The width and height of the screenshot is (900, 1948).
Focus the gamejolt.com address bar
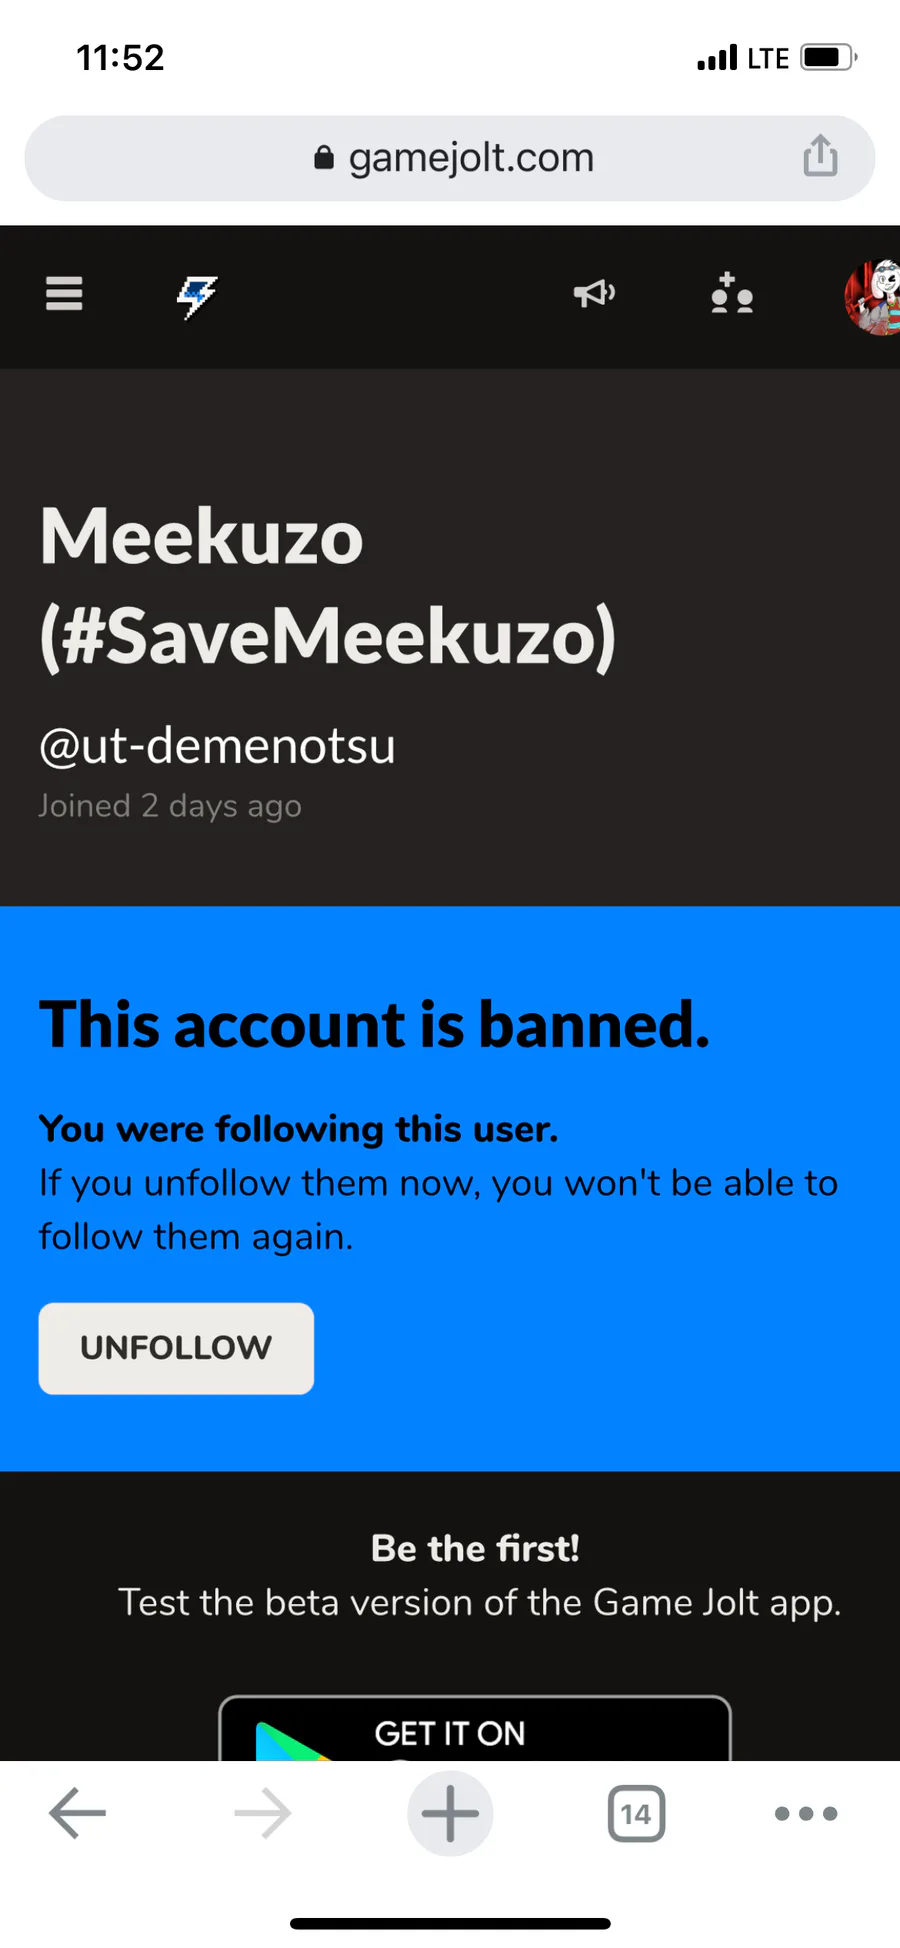470,158
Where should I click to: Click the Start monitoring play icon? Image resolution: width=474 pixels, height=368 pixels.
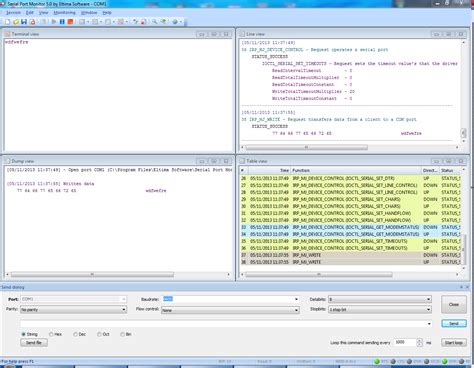pos(54,22)
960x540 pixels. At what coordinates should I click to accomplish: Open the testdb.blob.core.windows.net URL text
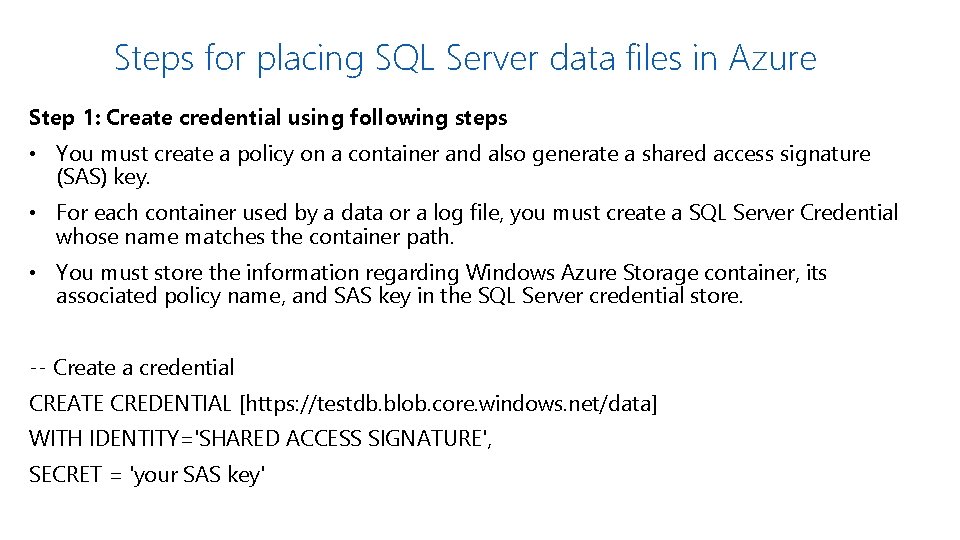(x=448, y=403)
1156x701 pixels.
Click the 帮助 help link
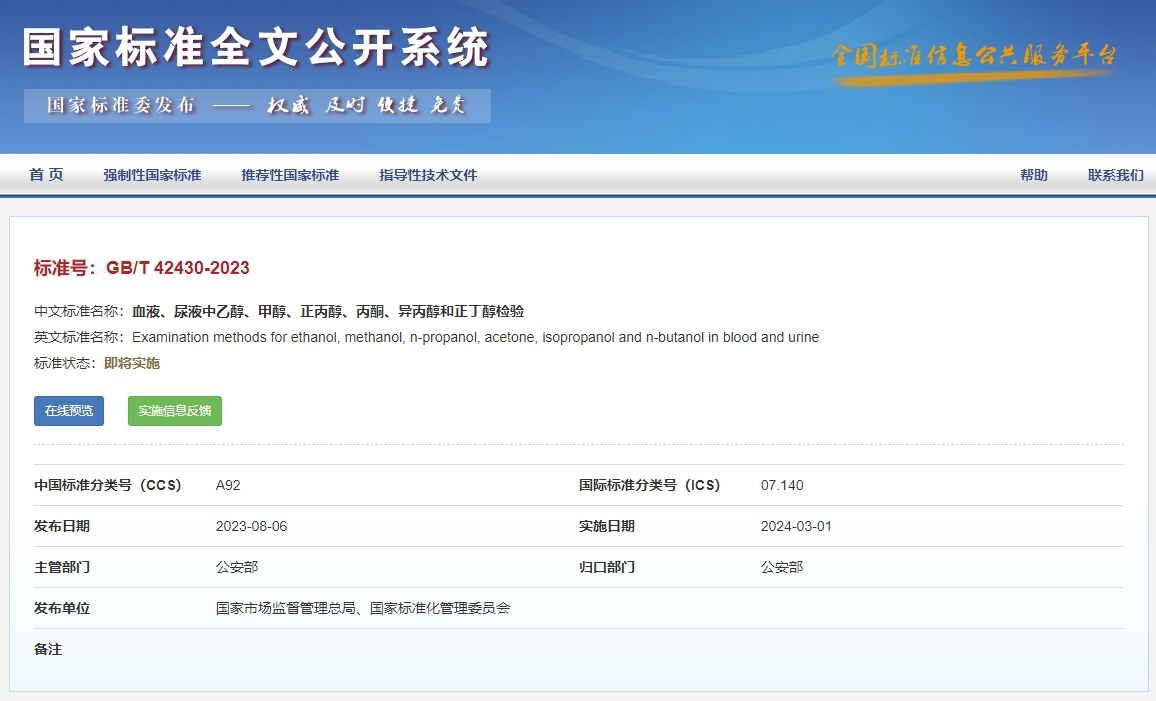(1035, 175)

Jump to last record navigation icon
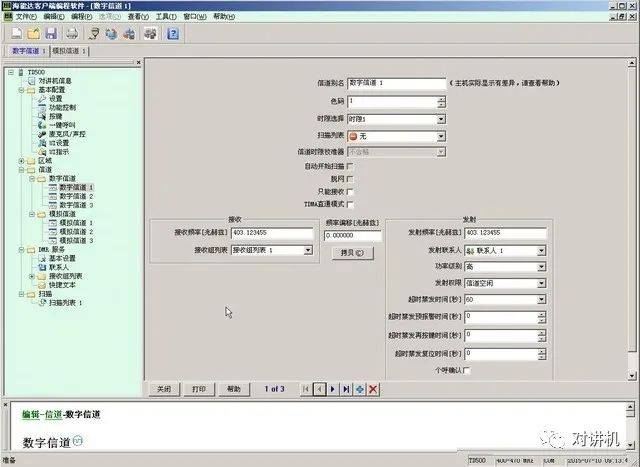tap(346, 388)
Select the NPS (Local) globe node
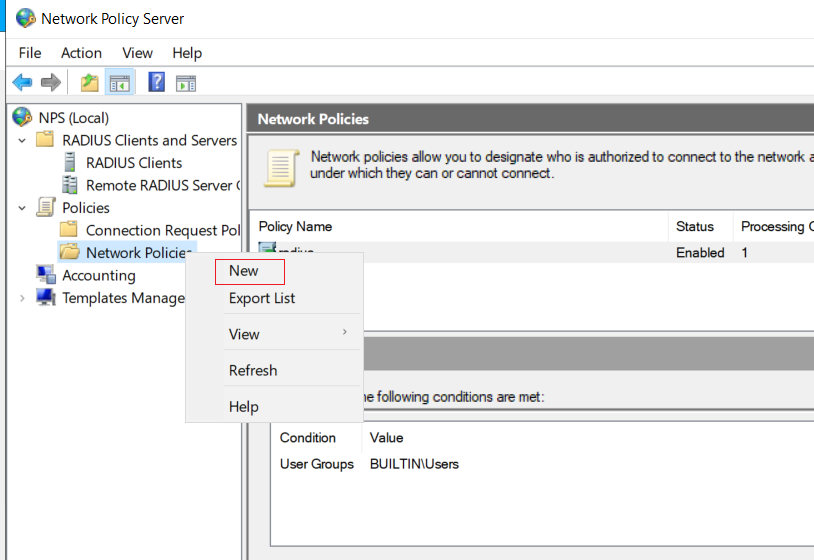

▬▬▬▬▬▬▬▬▬▬

■ **THE TASK**
Every entry above needs to be retyped exactly; drop the pictures.

■ **TASK ANSWER**
The width and height of the screenshot is (900, 1948).
Focus the gamejolt.com address bar
470,158
Where should I click to: Click the Start monitoring play icon? Image resolution: width=474 pixels, height=368 pixels.
pos(54,22)
960x540 pixels. At what coordinates should I click to accomplish: Open the testdb.blob.core.windows.net URL text
(x=448, y=403)
1156x701 pixels.
Click the 帮助 help link
(1035, 175)

Jump to last record navigation icon
tap(346, 388)
Select the NPS (Local) globe node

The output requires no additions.